The buildup had begun. A compelling publicity mystery developed over whether the AFL’s Kansas City Chiefs would be able to compete with the haughty NFL champion Green Bay Packers.

And here I was in the middle of a countdown, pacing in the lobby of the austere Detroit Club instead of jousting out in California, obtaining bon mots from Vince Lombardi.

The Lions were changing coaches. And I was required to stick around until the new coach was presented. That took precedence. It was Wednesday early in January 1967, end of my rookie year as pro football beat writer for The Detroit News. Departures on Monday, then Tuesday had to be postponed.

So I paced as upstairs the negotiations continued.

Ultimately, Joe Schmidt, the wondrous championship middle linebacker on the triple NFL champions of the 1950s, emerged as the new head coach. Harry Gilmer has been fired, gone after a barrage of snowball missiles from the faithful after the final game of 1966 at Tiger Stadium.

In this age of augmented everything, technological advances, robots, mood changes, there is at least one carryover from the week of what history now acknowledges as Super Bowl I.

It is the Lions compulsion to fire football coaches and hire new presumed wizards who have the talent to construct football champions. To construct them in the manner of Vincent Lombardi in Green Bay more than a half century ago.

A slice of the intrigue here at Super Bowl LII is that the Lions are again paused while waiting to anoint their new coach. Jim Caldwell has been cashiered. The new head coach-in-waiting, presumbaly, is the black-bearded Matt Patricia, disciple of Bill Belichick.

But Patricia remains in the employment of Belichick’s Patriots, a team involved in Super Bowl LII. So shhhh, all is hushed up — until the next Lions’ coronation next week.

The Lions are in the process of their 16th coaching change since Joe Schmidt was proclaimed head coach in the Detroit Club.

Long list of outcasts

And from Joe through Rick Forzano, Monte Clark, Wayne Fontes, Bobby Ross, Steve Mariucci, Marty Mornhinweg, Jim Schwartz, Caldwell and other assumed coaching wizards, the Lions are the oldest pro football franchise that has never reached the Super Bowl in its half-century plus.

“Yeah, he’s gone.” I heard the words over the telephone.
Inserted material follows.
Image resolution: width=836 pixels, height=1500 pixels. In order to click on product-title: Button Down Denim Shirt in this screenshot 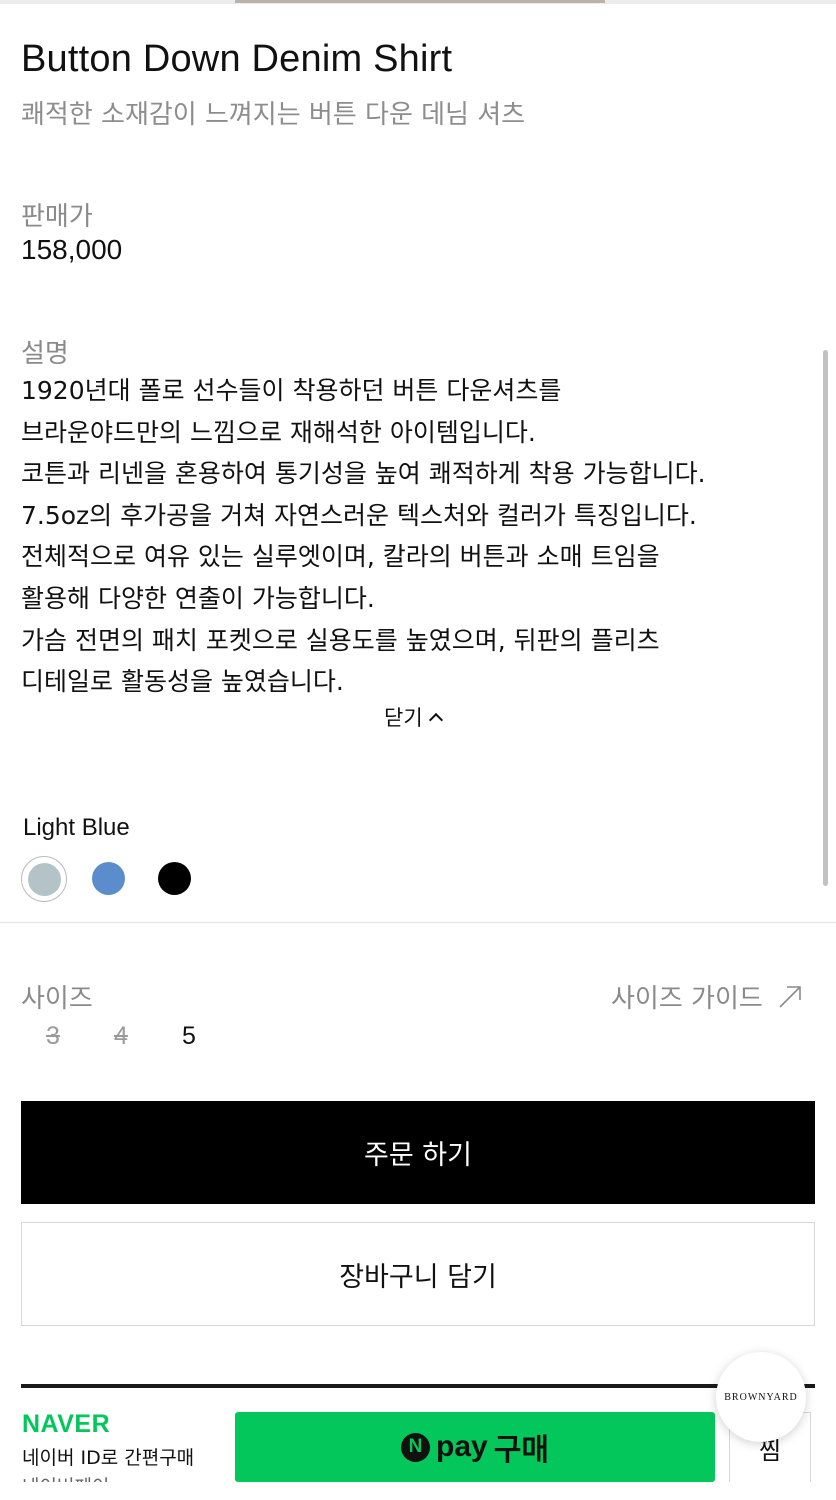, I will do `click(237, 59)`.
It was Super Bowl VI week in New Orleans, Don Shula’s Dolphins vs. Tom Landy’s Cowboys, January 1972.

A then-middle-aged sports journalist reveled in the Super Bowl scene in the French Quarter of the city.

The Absinthe House was jammed every night with writers, owners and visiting players. We exchanged tidbits, told stories, drank beer and thought bawdy thoughts. The strip joints down Bourbon Street were for tourists, folks from Yonkers.

This was football people and football talk. Tom Dempsey, the placekicker, stood at the bar one night and told me how he kicked the historic 63-yard field goal that had crushed the Lions in New Orleans a couple of years earlier.

“I never kicked another ball in my life like that,” he said.

It was 3 o’clock in the morning, same as it was every night that week when I left the Absinthe House to walk back to our press hotel quarters. Yet somehow, when the NFL sounded reveille in the morning, I was up and out on my way to hear Tom Landry and his comments packed with all the imagination of supermarket coupons.

Then the office phoned with a report.

Up in Detroit, not quite expectedly, the Lions were involved in a coaching change.

Deeply frustrated, Schmidt had told the Lions to stuff the job. Russ Thomas, then the general manager, used his booming voice to confirm Schmidt’s departure.

There was some giggling in the background. William Clay Ford, the Lions’ gentle late owner, had gotten rid of a problem — the feud that had existed between Schmidt and Thomas.

Through all these futile years — with the moaning of three generations of moaning loyalists — only three coaches have managed to leave with winning records.

Schmidt departed with a 43-34 record. And Jim Caldwell was canned despite his 36-28 resume and two playoff appearances. Gary Moeller went 4-3 in a partial 2000 season.

Not even Wayne Fontes, the self-styled Big Buck, could amass a winning record with the Lions.

And now as we step toward Super Bowl LII, the vigil again is part of the process.

All change is not progress.

Jerry Green, a retired sports writer, has covered every Super Bowl for The Detroit News.